Firestore relational data model

I'm learning to use Cloud Firestore on Android and so far I'm unable to find answers to some of the questions.

  1. Is it possible to retrieve a list of documents by specifying a list of id's or references without doing separate queries for each id? So far it seems it's not possible.
  2. Is it possible to include reference object from document field when querying document without doing a second query for that reference object? It seems you can't at the moment.
  3. I have a shop root collection and a separate root collection for items in that shop. I want to be able to sort shops by specified item for where it is cheapest. But I have a problem, since if I sort items by price and I get like 1000 results, I need to do 1000 queries to retrieve actual shops which contain those items. How would I optimize this?

I wasn't sure if I should create 3 separate SO questions for this, so I just put them in one. Let me know if this is wrong approach.

Upvotes: 2

Views: 607

Answers (1)

Alex Mamo
Alex Mamo

Reputation: 1

  1. Is it possible to retrieve a list of documents by specifying a list of id's or references without doing separate queries for each id? So far it seems it's not possible.

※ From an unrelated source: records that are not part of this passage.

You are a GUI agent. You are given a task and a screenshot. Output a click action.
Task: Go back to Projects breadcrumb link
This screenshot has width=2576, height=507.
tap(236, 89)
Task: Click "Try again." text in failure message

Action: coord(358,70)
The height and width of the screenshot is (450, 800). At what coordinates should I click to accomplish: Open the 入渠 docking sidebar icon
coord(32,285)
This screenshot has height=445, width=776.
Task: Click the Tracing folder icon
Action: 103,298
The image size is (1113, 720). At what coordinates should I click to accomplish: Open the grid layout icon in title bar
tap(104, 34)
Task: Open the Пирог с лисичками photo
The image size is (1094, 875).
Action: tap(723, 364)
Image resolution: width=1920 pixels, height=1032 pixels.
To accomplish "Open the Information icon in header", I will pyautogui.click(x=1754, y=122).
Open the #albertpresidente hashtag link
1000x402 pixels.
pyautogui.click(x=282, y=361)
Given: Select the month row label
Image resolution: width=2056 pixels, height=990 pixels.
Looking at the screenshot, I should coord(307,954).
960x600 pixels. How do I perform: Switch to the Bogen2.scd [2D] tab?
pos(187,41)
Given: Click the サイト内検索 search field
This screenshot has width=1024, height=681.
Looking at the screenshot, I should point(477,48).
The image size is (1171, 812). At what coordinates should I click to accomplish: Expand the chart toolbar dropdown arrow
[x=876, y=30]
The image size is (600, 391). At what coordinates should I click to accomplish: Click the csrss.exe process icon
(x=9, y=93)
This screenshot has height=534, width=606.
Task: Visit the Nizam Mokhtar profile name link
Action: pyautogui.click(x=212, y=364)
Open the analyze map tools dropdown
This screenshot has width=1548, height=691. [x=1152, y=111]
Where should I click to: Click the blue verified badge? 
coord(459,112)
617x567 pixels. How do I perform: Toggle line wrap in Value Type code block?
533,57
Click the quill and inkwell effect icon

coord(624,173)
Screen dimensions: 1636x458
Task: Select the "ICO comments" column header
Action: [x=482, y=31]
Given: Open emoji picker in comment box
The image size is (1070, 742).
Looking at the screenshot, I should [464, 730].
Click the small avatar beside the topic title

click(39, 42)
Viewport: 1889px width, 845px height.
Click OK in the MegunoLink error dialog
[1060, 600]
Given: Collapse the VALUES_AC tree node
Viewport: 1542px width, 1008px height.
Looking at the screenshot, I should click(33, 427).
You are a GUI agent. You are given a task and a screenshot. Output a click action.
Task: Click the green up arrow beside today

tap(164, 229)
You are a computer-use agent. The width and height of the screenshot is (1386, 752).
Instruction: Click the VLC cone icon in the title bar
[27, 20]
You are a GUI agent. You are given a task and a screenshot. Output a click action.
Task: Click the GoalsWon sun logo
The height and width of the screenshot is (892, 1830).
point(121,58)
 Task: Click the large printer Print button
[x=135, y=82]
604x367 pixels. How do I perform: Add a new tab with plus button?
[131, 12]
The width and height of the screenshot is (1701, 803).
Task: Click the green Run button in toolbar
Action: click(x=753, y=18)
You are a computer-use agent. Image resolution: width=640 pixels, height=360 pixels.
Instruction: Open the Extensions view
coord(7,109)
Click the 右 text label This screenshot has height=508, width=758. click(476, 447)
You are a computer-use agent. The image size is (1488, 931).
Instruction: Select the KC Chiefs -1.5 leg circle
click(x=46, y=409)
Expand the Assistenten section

Yes it is possible. Tasks's whenAllSuccess method (and other whenAll methods) will deliver the results from the tasks to the callback in a List in the order they were passed to whenAllSuccess() method. So as you see in the official documentation, you can pass as an argument a Collection<? extends Task<?>>. Here is an example of doing that using references.

  1. Is it possible to include reference object from document field when querying document without doing a second query for that reference object? It seems you can't at the moment.

Yes it is possible. The answer from the above example, this is what it does. If you want to use separate queries, you can also take a look at another approach here. You'll also get a list.

  1. I have a shop root collection and a separate root collection for items in that shop. I want to be able to sort shops by specified item for where it is cheapest. But I have a problem, since if I sort items by price and I get like 1000 results, I need to do 1000 queries to retrieve actual shops which contain those items. How would I optimize this?

Queries in Firestore are shallow: they only get items from the collection that the query is run against. There is no way to get documents from a top-level collection and other collections or subcollections in a single query. Firestore doesn't support queries across different collections in one step. A single query may only use properties of documents in a single collection. So to solve this, you need to add to each product a new property, which should actually be the id of the store. To get all the store with the cheapest products, you should query the products collection, get the cheapest items and then query again to get the data of the shop that the product is appart of.

Edit:

In general, people over-estimate the amount of use they'll get. So again (in general) I recommend that you don't worry about optimization untill you actually needed it. However, regarding #1, yes it does a bunch of queries but this is how it can be done in Firestore. But don't worry, Firestore works wery well in this kind of situation. Regarding #2 and #3, no, it does not perform query concatenation however it also work very quick even if you are using two queris. There is nothing wrong with nested listeners.